[Stored records]
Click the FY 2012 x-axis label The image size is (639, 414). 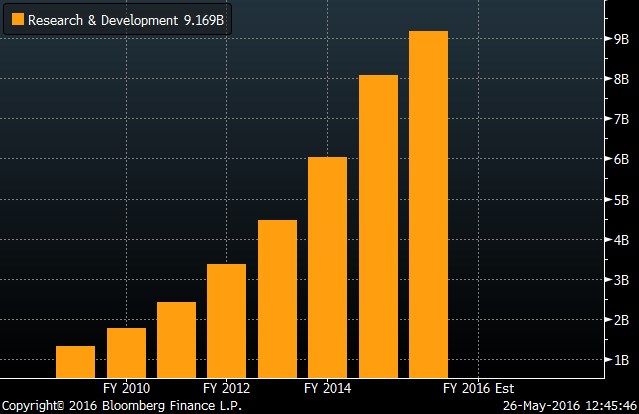coord(226,388)
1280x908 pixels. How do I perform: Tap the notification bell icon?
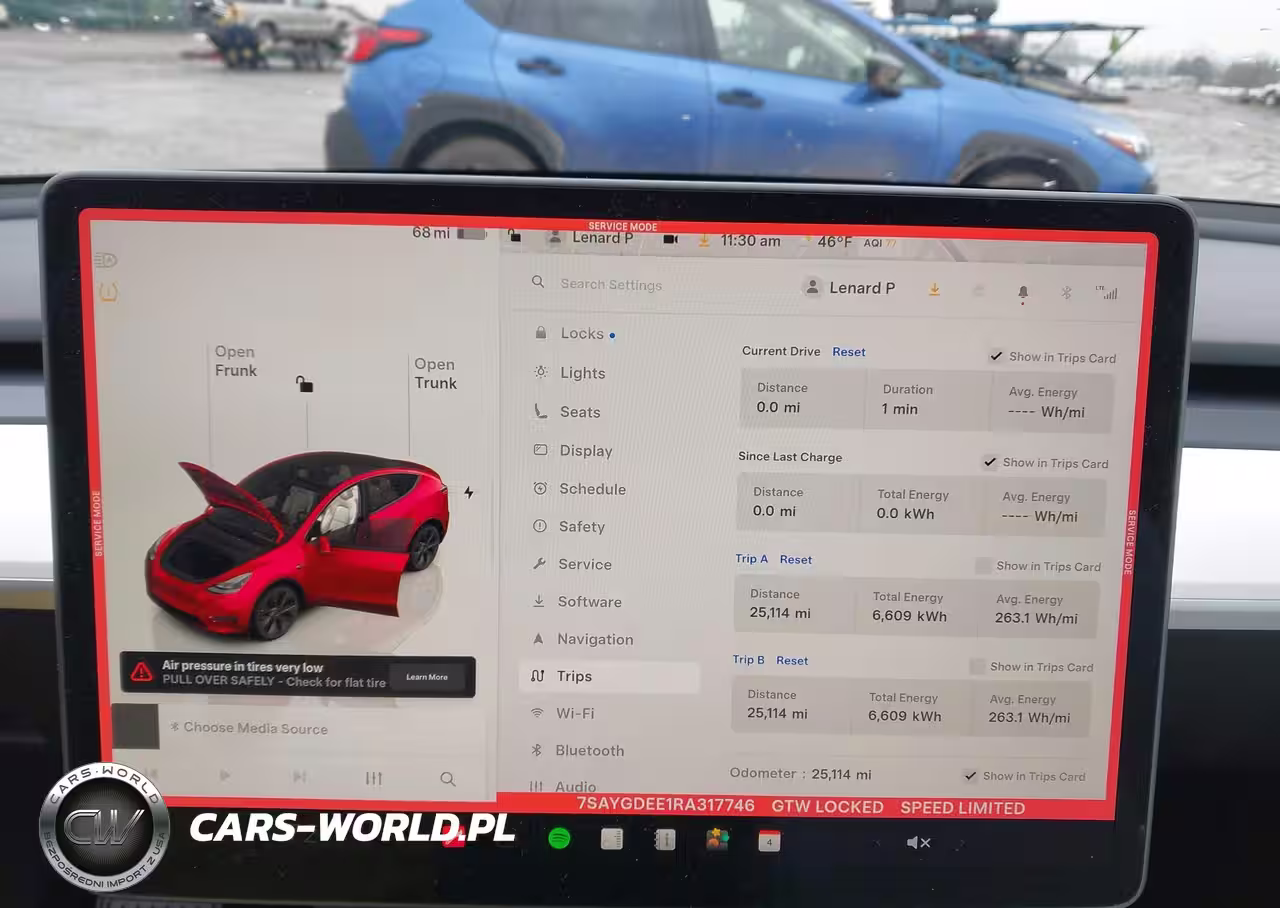(1022, 292)
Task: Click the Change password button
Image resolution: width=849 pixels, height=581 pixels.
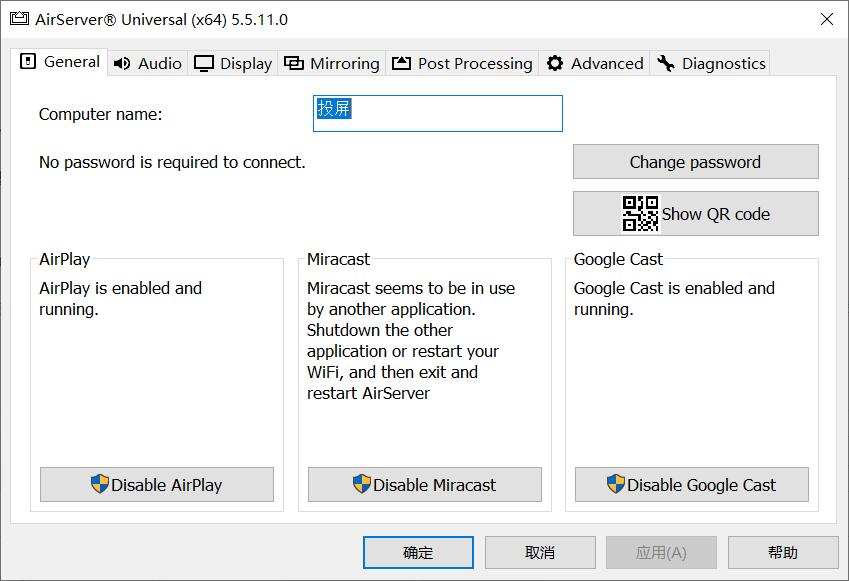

> _To do_
Retype the lines from the one containing "Task: Click the Change password button" down to the last line of the records, both included, exactly and nothing more. Pictures stay out.

> _Written solution_
Task: Click the Change password button
Image resolution: width=849 pixels, height=581 pixels.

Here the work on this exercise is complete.